Standard errors are clustered at the school level, with sensitivity analyses using alternative clustering structures. The models are estimated both with and without student-level controls (gender, race/ethnicity, socioeconomic indicators, prior achievement) and time-varying school characteristics. The authors also conduct regression-based balance tests on predetermined variables and event-study analyses to assess pre-treatment trends. Additional robustness checks use estimators designed to accommodate heterogeneous treatment effects and potential parallel-trend violations. The methodological approach aligns with contemporary causal inference practices for observational policy evaluations.
Findings/Size Effects
First-stage results indicate that TAM exposure substantially increased participation in TAM coursework. Take-up was markedly higher among girls than boys. White girls exhibited the largest increases in TAM completion, while Black girls showed strong increases in initial enrollment but far lower completion rates. Boys’ participation rose modestly.
Regarding career outcomes, TAM exposure increased the likelihood of becoming a teacher by 0.6 percentage points, representing roughly a 45 percent increase relative to baseline rates. Effects were heterogeneous: White girls experienced a 1.4pp increase, Black girls a 0.7pp increase, and boys a 0.2pp increase. The magnitude differences reflect variation in both baseline probabilities and program engagement.
The study also finds no overall increase in employment as instructional aides, though reductions appear for boys and Black girls, suggesting some substitution from aide roles toward teaching. Among White girls induced into teaching, a large share entered the profession locally within their home districts. Black girls induced into teaching were less likely to remain local and more likely to work in districts with higher shares of Black teachers or higher starting salaries.

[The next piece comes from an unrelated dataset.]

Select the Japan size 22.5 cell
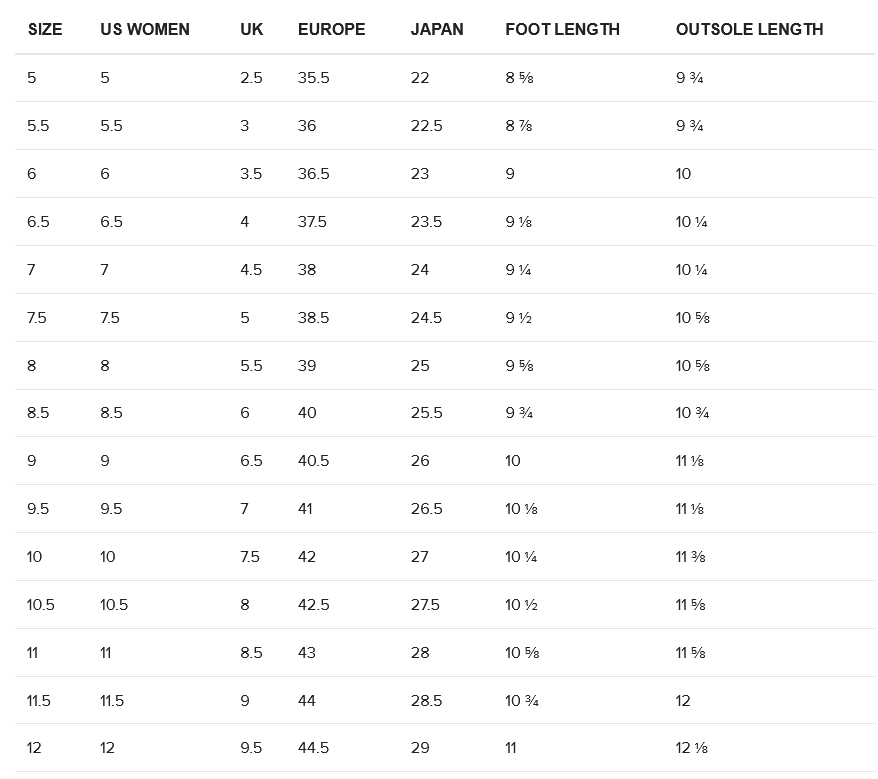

Educational attainment effects show that TAM exposure modestly increased high school graduation and college enrollment, with particularly pronounced gains for Black girls’ graduation rates. Evidence suggests TAM operated through both extensive-margin mechanisms (increasing educational attainment) and intensive-margin mechanisms (shifting occupational preferences among students already likely to attend college).

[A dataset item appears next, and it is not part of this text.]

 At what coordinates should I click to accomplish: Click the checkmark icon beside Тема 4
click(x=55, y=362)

Earnings analyses reveal that TAM exposure increased wages by approximately 5 percent on average and 18 percent for Black girls. Importantly, the study finds no statistically significant evidence of earnings reductions, countering concerns that teaching-oriented pathways might divert students from more lucrative careers. Wage gains are especially large at the lower end of the earnings distribution, consistent with movement from lower-paying aide positions into teaching roles.
Conclusion
The authors conclude that TAM produced measurable long-run effects on occupational entry into teaching and early-career earnings. The program appears effective in increasing the supply of new teachers, though impacts differ across demographic groups. While White girls show the largest absolute increases and strong local retention patterns, Black girls experience large relative increases and distinct mobility responses tied to district composition and salaries.
The study emphasizes that GYO-style CTE pathways can influence both educational attainment and career selection without detectable earnings penalties. The findings extend the literature by providing rare causal evidence on a large-scale, precollegiate teacher recruitment initiative. Although the institutional context is Maryland-specific, the mechanisms examined—early career exposure, credit articulation, and occupational signaling—are likely relevant to other jurisdictions considering similar programs.